El terremoto del pasado 7 de septiembre daño unas 60 mil casas y escuelas en los estados de Oaxaca y Chiapas. Ambos estados son, tradicionalmente, bastión de la pobreza en nuestro país y ahora enfrentan el reto de una reconstrucción.
Mientras tanto, en el centro, el INE aprobó el presupuesto para las elecciones de 2018, cifra que supera los 6,700 millones de pesos y que es el más alto en la historia de nuestro país.
Muchas voces ya critican este hecho: mientras una gran cantidad de personas padecen los estragos del fenómeno natural, los partidos se disponen a gastar ingentes cantidades de dinero en matracas, banderines y confeti.

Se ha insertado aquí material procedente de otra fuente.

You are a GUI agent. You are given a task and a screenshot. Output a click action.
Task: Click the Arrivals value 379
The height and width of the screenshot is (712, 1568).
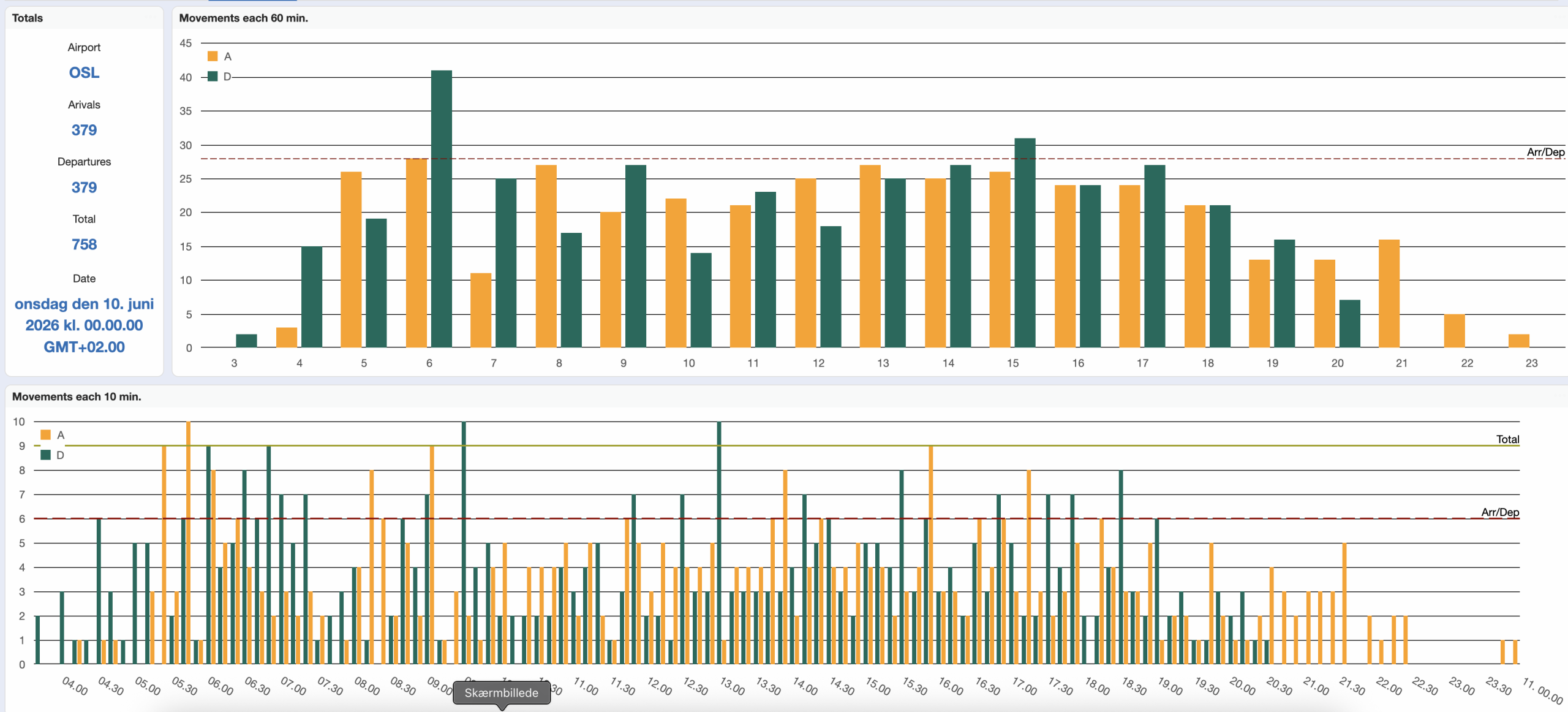(x=84, y=130)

Existen varias propuestas, algunas desde las propias filas de los partidos, que hablan sobre destinar parte de estos recursos para la reconstrucción y aunque por ahí hay un consejero que afirma que “no se puede” creo que muy bien sería una buena señal de visión y de conciencia el hecho de que los políticos se olviden de sus prerrogativas presupuestales para concentrarse en los ciudadanos más necesitados.
Que se olviden de inundar calles con basura, y que mejor ese dinero se destine a lo verdaderamente importante: mexicanos en graves problemas.
Señores políticos: anímense a hacer algo diferente, a gastar menos en campañas inútiles y más en sus compatriotas necesitados.
Es la oportunidad de oro para mejorar un poco la imagen de la cúpula política que está tan devaluada en estas épocas.